[PYTHON] Machine Learning: Image Recognition of MNIST by using PCA and Gaussian Native Bayes

Hello. I would like to keep what I learned in the university class in qiita as a memorandum. I have posted the sample code on github, so I'm not sure if it will be helpful, but if you are interested, please take a look. https://github.com/tkshim/MNIST/blob/master/BayesMNIST.py

  1. Contents: -PCA (Principal Component Analysis) is used to reduce the dimensions of feature vectors, and a naive Bayes classifier is used to perform image recognition of numbers.

  2. Purpose: -Share examples of code (Python) using machine learning.

  3. Target audience: ・ I understand the basic theory of machine learning, but I would like to see a sample of how other people implement it in code.

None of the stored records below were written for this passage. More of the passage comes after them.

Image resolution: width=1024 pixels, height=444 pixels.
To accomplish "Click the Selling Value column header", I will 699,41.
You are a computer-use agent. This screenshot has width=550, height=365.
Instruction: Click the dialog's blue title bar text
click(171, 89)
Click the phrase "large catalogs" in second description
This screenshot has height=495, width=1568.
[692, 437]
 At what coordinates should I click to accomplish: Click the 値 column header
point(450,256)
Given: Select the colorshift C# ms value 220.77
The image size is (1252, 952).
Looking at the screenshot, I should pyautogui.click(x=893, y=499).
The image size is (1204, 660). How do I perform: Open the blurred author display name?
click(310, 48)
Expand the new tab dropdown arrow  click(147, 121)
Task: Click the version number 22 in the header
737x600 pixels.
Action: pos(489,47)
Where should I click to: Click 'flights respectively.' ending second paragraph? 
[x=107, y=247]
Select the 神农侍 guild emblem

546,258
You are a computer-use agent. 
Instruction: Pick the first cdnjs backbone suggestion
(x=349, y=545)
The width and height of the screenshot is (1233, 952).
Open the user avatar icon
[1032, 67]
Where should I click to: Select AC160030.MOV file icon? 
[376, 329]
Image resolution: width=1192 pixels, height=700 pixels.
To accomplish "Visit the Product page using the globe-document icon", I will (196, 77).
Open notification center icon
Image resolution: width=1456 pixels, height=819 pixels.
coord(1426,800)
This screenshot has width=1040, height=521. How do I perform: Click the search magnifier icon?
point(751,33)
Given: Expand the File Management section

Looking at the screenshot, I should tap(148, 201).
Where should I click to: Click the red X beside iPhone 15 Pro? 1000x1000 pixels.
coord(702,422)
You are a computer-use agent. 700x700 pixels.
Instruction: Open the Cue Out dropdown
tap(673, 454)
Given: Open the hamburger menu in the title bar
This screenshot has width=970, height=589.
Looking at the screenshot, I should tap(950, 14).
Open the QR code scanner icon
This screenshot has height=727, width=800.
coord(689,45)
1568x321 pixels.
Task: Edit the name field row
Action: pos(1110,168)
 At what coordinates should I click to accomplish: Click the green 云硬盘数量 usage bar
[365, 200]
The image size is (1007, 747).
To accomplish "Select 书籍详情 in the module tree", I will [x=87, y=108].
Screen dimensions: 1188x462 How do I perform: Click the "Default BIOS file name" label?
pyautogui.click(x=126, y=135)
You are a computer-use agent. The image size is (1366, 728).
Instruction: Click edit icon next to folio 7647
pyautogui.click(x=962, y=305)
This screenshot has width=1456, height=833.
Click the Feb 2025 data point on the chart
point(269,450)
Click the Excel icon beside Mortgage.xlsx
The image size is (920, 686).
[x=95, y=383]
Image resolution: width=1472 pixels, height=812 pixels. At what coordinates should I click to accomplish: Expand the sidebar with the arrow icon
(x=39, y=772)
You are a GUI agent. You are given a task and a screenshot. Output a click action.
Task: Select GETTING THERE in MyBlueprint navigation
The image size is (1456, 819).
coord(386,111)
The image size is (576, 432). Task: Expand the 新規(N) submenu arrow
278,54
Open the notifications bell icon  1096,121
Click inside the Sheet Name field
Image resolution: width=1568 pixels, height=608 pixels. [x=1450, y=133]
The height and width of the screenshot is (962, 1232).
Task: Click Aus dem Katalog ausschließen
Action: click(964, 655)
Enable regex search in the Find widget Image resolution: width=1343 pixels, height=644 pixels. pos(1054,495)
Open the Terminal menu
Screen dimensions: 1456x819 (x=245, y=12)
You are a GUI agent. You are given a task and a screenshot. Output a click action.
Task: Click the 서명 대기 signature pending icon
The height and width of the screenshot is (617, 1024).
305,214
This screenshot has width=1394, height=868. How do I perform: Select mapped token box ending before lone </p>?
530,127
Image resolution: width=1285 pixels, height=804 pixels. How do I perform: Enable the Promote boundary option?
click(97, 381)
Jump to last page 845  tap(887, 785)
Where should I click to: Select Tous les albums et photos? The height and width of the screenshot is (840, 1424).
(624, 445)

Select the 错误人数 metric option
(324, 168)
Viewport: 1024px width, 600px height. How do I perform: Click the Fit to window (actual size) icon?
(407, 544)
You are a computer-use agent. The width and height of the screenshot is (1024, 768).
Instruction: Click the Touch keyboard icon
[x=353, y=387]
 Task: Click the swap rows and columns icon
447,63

  4. Environment: ・ MacBook Air ・ OSX 10.11.6 · Python 3.x ・ Numpy ・ Pandas ・ Sklearn

  5. Summary: -I used sklearn's built-in Gaussian NB, but I was able to get an accuracy in the latter half of 80%.

■step1 The data set to be analyzed is downloaded from the homepage of Professor Lucan of New York University. http://yann.lecun.com/exdb/mnist/index.html Set variables for data storage according to your environment.

DATA_PATH = '/Users/takeshi/MNIST_data'
TRAIN_IMG_NAME = 'train-images.idx3-ubyte'
TRAIN_LBL_NAME = 'train-labels.idx1-ubyte'
TEST_IMG_NAME = 't10k-images.idx'
TEST_LBL_NAME = 't10k-labels.idx'

■step2, step3 Read the training and testing datasets as an array of numpy. You can use imshow to see which number each data represents, as shown below.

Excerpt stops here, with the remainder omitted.